An individual should start investing in pension plans as soon as they get a job. Only if you start preparing early on will you be able to build a corpus that is suitable for protecting you when you are no longer employed. This is why, from the first day of employment, most firms require people to save 12 percent of their basic pay. If your company or institution already has a pension plan in place, great; otherwise, a savings plan that deducts 12% of your regular salary and provides the same benefits when you retire is excellent.

Benefits Of Starting Investments In A Pension Plan Early

Following are some of the listed benefits of starting investments in a pension plan early -

1. Tax Benefits Of Pension Plans

One of the most significant advantages of an early pension plan is the tax benefits. You may save money on taxes by investing your earnings in implausible plans. Pension schemes also allow you to diversify your tax payments.

2. Safeguard Your Assets And Have A Secure Future

You don't need to sell your possessions to increase your pension amount. You don't have to rely on your possessions if you invest in a pension plan. As a result, early pension schemes can assist you in securing your financial future.

3. Better Returns On Savings

Keeping your money in the bank has limited advantages. Investment alternatives might help you increase your profits by providing higher returns. Investing in retirement plans yields a larger return than saving in the bank.

4. Power Of Compounding For Pension Corpus

We all believe that by saving a portion of our salary, we can construct a sufficient pension fund. This technique, however, is inefficient since we did not account for inflation. Compounding is a powerful tool that may help you build a larger pension fund.

5. Unprecedented Emergencies

A pension plan might assist you in dealing with unanticipated medical issues. If you have a pension plan, you can use cash when you need it. Keep in mind that as you become older, your medical costs will inevitably rise.

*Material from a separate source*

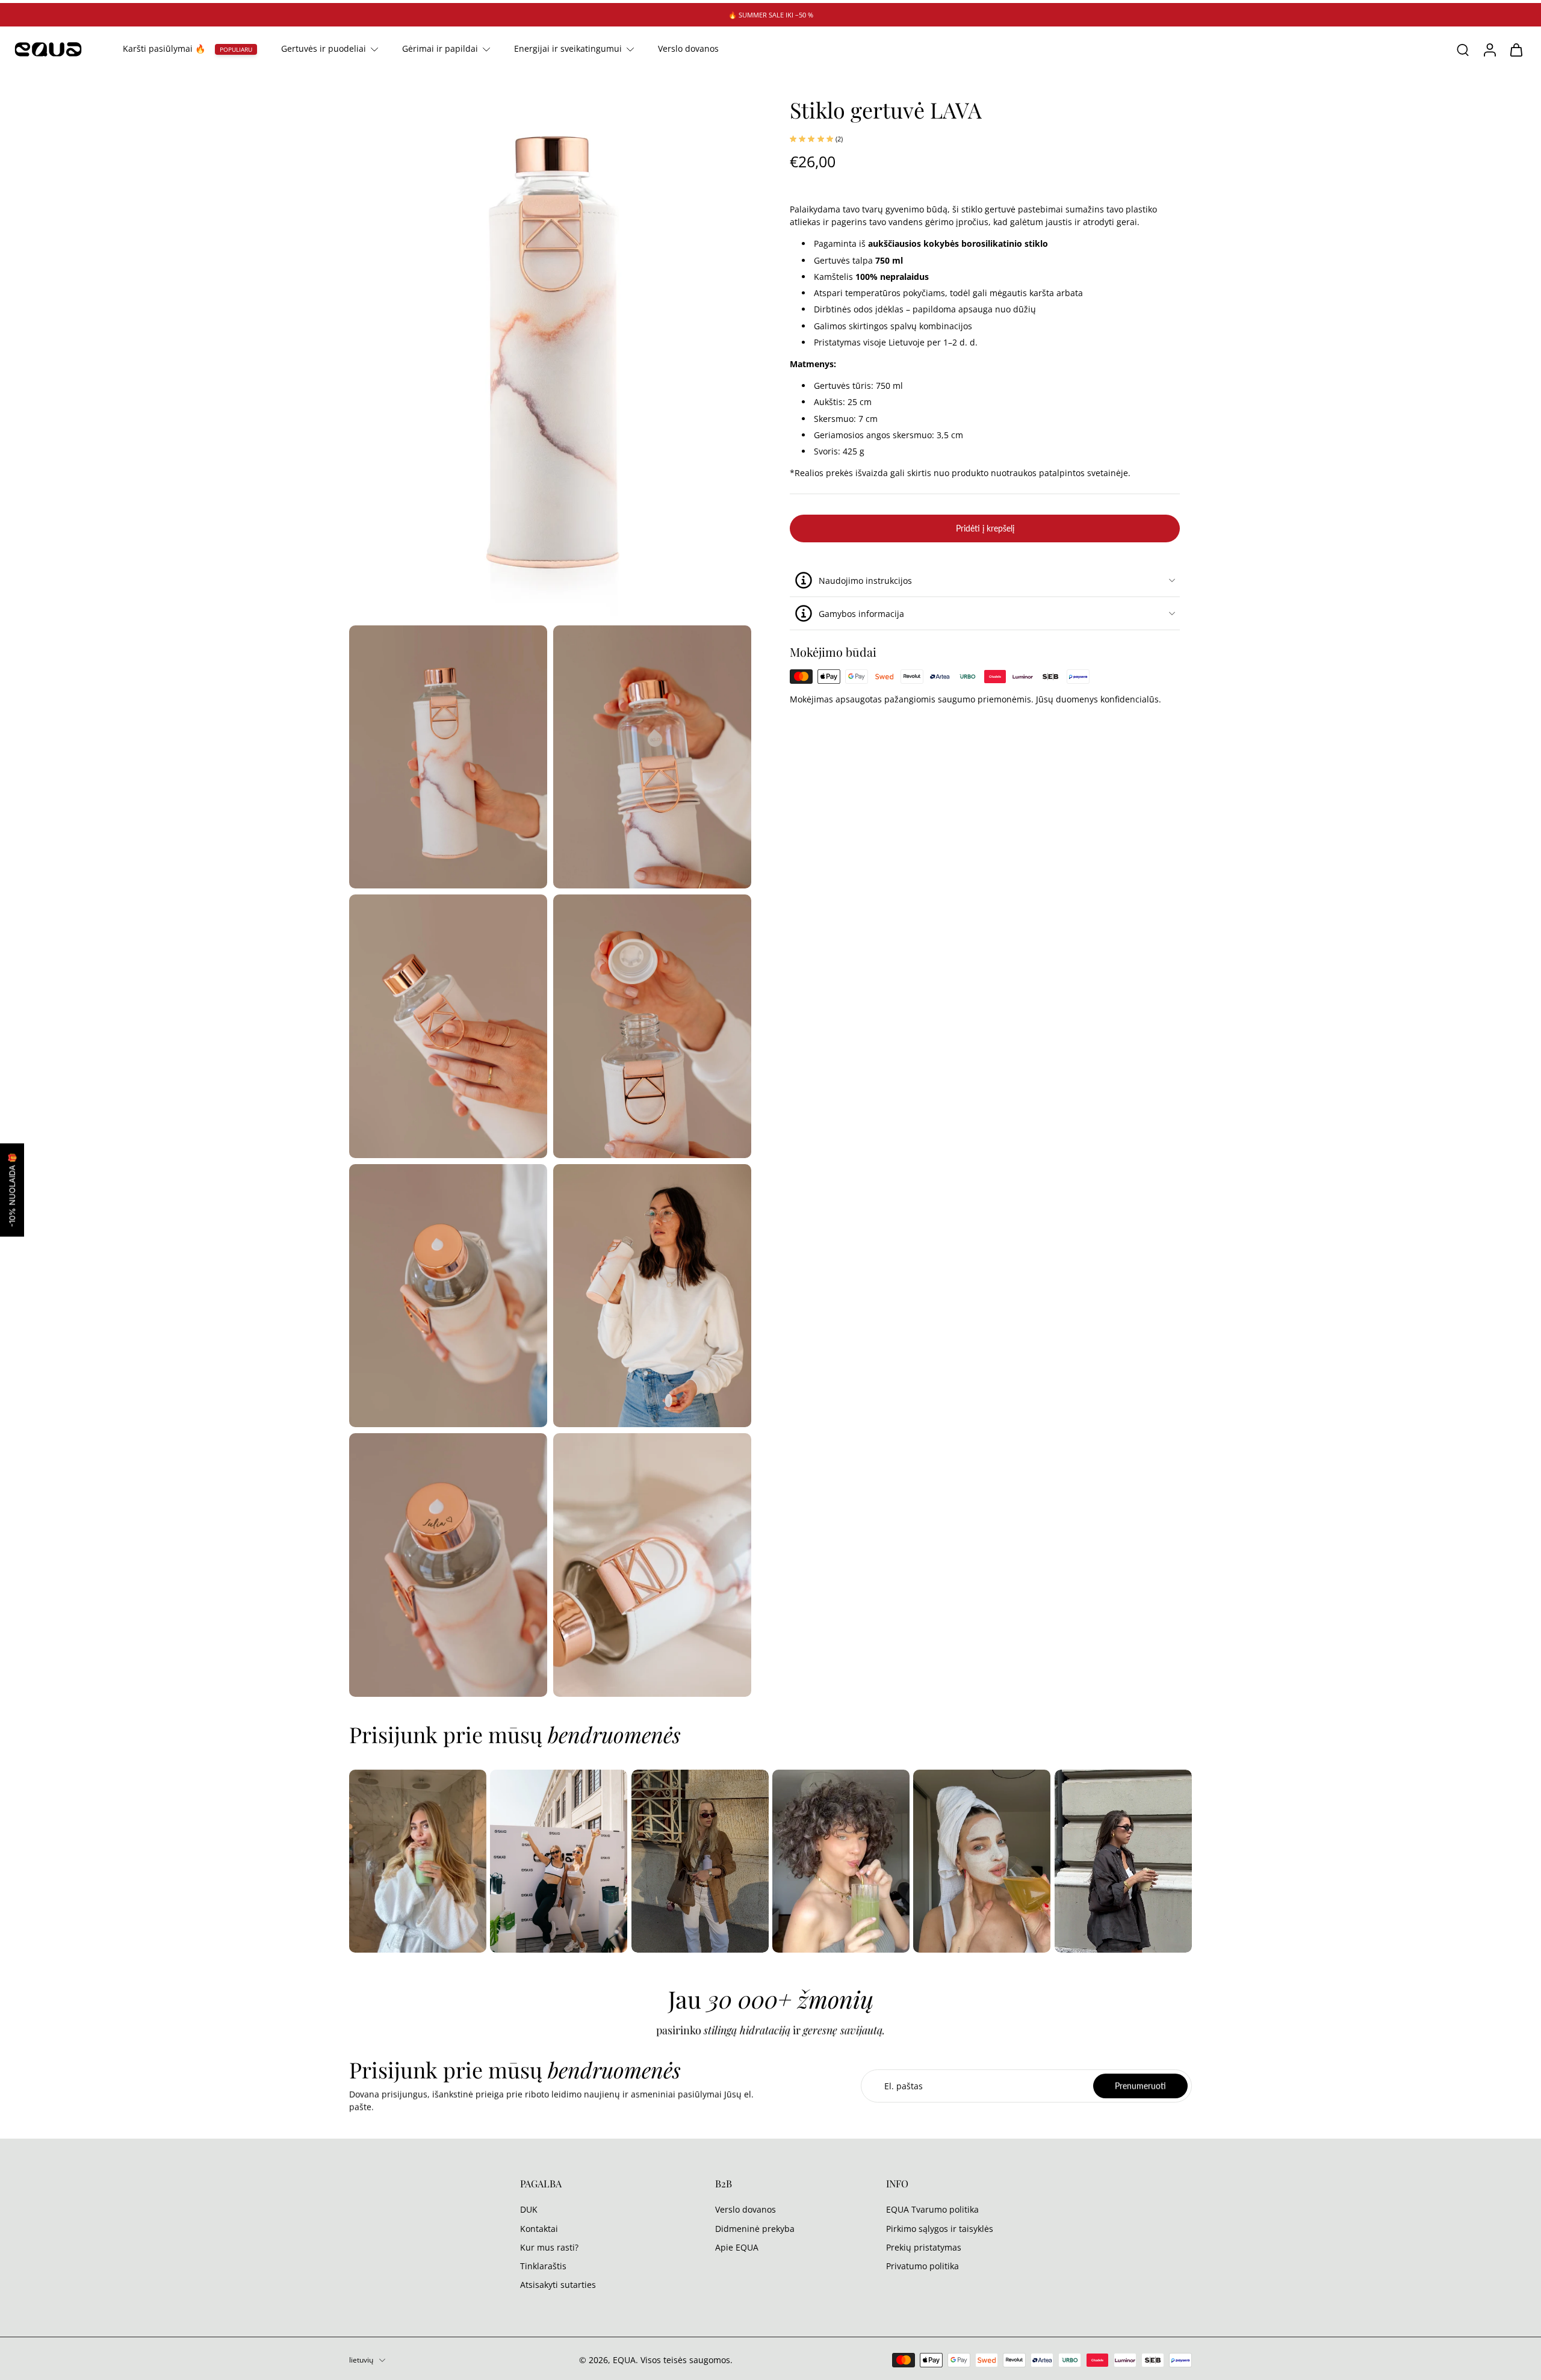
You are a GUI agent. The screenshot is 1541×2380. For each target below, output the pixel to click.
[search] (1463, 49)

6. Support Your Dependants

You can support your dependant if you have a solid strategy in place. Retirement plans provide financial stability to your dependants by acting as a financial buffer. With careful financial preparation, you may be assured that you will not lose income once you retire.

7. Start Early For Maximum Benefits

To get the most out of your retirement plan, you'll need to start early. Beginning to invest in your early 20s is the greatest option for any early retirement strategy. You will be able to extend your tenure and pay cheaper premiums as a result of this.


You may make up for any loss by bridging the gap if you start in your late 20s or early 30s. Determine your retirement age and needs, then begin saving for retirement.

Also read - 5 Investment Options For Retired

Pradhan Mantri Kisan Maandhan Yojana - Know The Basics

Disclaimer: This article is issued in the general public interest and meant for general information purposes only. Readers are advised not to rely on the contents of the article as conclusive in nature and should research further or consult an expert in this regard.